Our next problem was to decide how to divide the workload. Unlike Canadian hospitals, South African hospitals were strictly separated by sex. I usually tell this story with a side-note that we flipped a coin, but honestly, I can’t remember what we did. In any case, I ended up with the female ward under my care. For the next six months, I looked after every female patient that came to the hospital (patients sometimes walked for a week to get to us– and then only if they avoided the landmines). I delivered babies, did emergency surgery, and cared for all female patients with malaria and tropical diseases and any other problem that walked through our doors. 

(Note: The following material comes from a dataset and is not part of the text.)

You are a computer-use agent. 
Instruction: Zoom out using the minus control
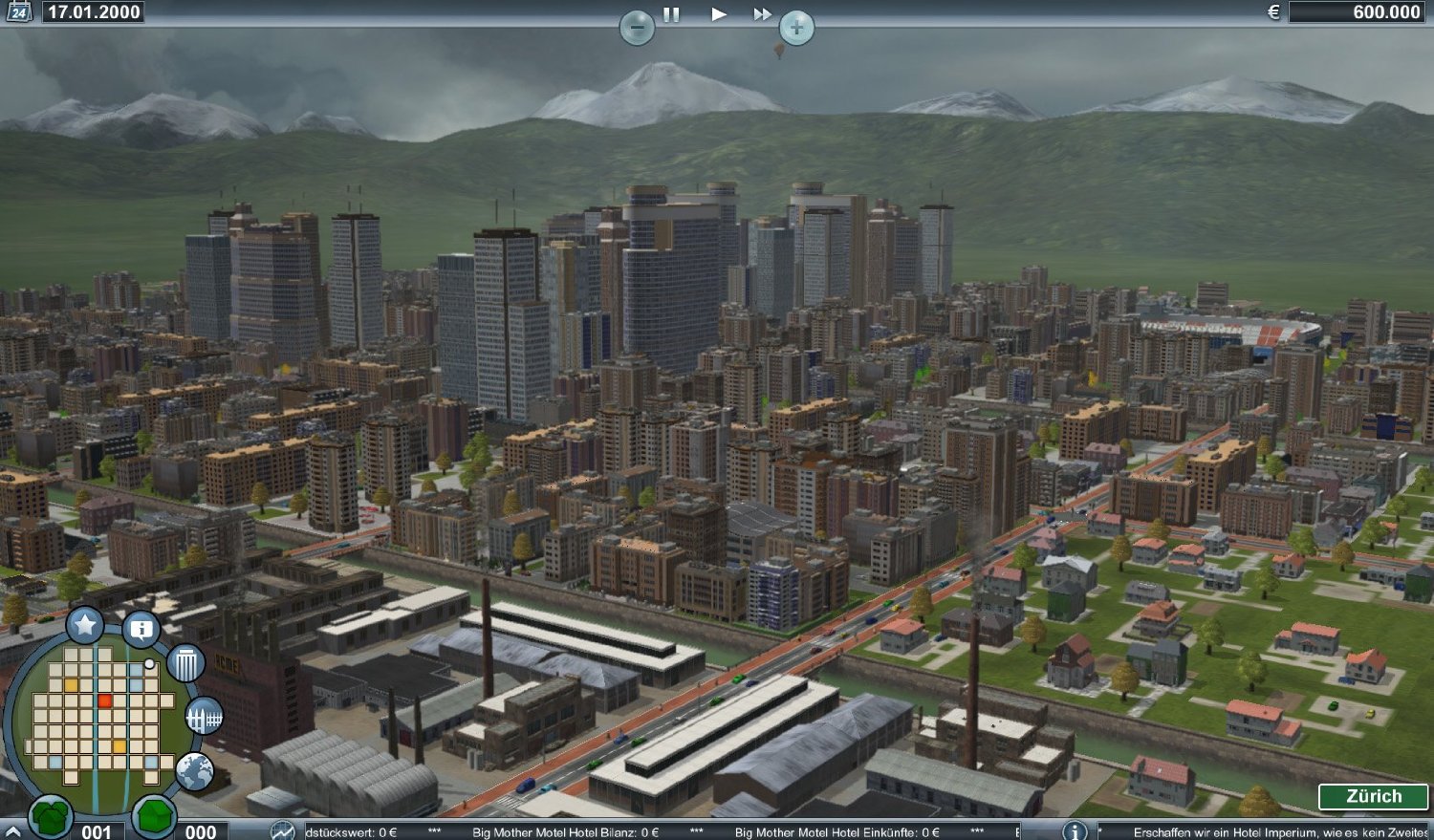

I remember one patient distinctly; she was a twenty-one-year-old woman bitten by a poisonous snake (a puffadder) on the forehead. Given that a puffadder’s poison is cytotoxic, we spent hours picking through dying flesh to save as much of her face as we could.

The war ended while we were there. My main claim to fame during this time was that we were the last SADF officers to leave the operational zone. This was because the SADF forgot about us. Indeed, the SADF pulled back, forgot about us, and the town was overrun with Cubans, Angolans, and Russians before we knew it. I believe our lives were saved by the local hospital nurses (especially the head matron), who negotiated with the Russian commander to allow the SADF to evacuate us one night via helicopter in a M*A*S*H like operation. While anxiously waiting for this rescue operation, we could see the ‘enemy’ looking at us through the windows; three young white guys in the wrong place, at the wrong time. I still count myself lucky.

After my return to South Africa, I was posted to a naval base but heard through the grapevine that my alma mater’s academic OBGYN department was incidentally holding their academic grand rounds and teaching sessions on Wednesday afternoons. This was a two-and-a-half-hour drive from the base where I was working, but I drove there each week for more than six months to attend the lectures. This was possible because Wednesday mornings were missile test days (South Africa tested ballistic missiles at this base), but after a test (which only happened occasionally), I was free for the rest of the afternoon.

At the end of those studies, I challenged the South African College of Medicine’s OBGYN residency examination (written by all OBGYN residents from each medical school in the country) before I was even a resident. I was the first person ever to do so, and I passed with the highest marks in the country. The certificate and medal (Charlewood medal) I received still hangs proudly on my office wall at Protea Pelvic Floor Clinic in Calgary. I eventually became an official OBGYN resident – and – well, here I am, three decades later. I’m still a gynecologist and caring for female patients.